Today, a common solution to tackle link rot is to rely on web archives, which capture snapshots of web pages for future reference. However, the modern web has evolved significantly since web archives were first introduced, leading to several limitations in their effectiveness. First, the scale of the web has grown tremendously, making it infeasible to crawl every page whenever it changes. As a result, many broken links either have no archived copies, or the archived copies have stale content. Second, modern web pages rely heavily on increasingly complex and diverse JavaScript. This shift has made it more challenging for preserving fidelity in archived copies, significantly increasing both the computational cost of operating browser-based crawlers and engineering effort required to maintain accurate replay systems.
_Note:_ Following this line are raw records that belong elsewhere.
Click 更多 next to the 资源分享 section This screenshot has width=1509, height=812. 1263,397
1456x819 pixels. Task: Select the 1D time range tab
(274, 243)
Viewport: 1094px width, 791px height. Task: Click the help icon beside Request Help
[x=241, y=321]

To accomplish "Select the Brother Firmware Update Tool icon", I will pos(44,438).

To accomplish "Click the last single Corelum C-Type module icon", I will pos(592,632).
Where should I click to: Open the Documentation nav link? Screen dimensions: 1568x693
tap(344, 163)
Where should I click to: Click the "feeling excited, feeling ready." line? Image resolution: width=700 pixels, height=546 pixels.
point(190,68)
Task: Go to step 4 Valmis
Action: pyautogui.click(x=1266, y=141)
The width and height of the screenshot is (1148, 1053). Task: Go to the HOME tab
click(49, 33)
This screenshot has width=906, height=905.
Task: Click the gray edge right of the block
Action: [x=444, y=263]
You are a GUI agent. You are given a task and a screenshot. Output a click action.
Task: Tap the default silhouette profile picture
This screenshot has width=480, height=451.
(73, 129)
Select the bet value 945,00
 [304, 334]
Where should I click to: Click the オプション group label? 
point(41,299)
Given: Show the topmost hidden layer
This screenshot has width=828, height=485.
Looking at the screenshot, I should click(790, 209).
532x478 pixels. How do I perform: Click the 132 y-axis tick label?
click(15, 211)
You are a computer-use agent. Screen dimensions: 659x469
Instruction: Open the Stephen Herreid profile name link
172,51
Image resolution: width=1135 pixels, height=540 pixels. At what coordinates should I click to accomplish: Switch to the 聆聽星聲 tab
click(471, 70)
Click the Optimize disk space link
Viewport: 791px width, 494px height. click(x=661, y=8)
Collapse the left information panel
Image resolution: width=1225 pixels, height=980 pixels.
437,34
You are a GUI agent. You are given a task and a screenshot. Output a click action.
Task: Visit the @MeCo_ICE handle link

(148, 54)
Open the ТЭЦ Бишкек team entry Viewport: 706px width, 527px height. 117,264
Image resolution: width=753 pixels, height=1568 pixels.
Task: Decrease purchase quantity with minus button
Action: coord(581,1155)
This thesis presents a set of solutions to cope with link rot on the modern web. My work aims to mitigate the various limitations of web archives. First, for broken links without any archived copy, or if the archived copy includes stale content or unavailable functionalities, I built Fable. Fable revives the dead link with the new URL to the same page whenever available. Compared to prior approaches, Fable revives 4.6K broken links—a 50% increase—with much higher accuracy. Second, for pages that require dynamic crawling, I show how web archives can achieve a better tradeoff between efficiency and fidelity. By carefully choosing 8.9% of pages to crawl dynamically and strategically reusing resources from those crawls, an archive can serve 99% of the remaining statically crawled pages without any fidelity loss. Third, for fidelity violations in archived copies that are caused by incorrect edits to crawled scripts, I built FIDEX. FIDEX reliably detects when an archived page differs from its original version and pinpoints the root cause. After fixing the most common errors pinpointed by FIDEX, I reduced the fraction of pages for which FIDEX reports a violation of fidelity from 15% to 9%.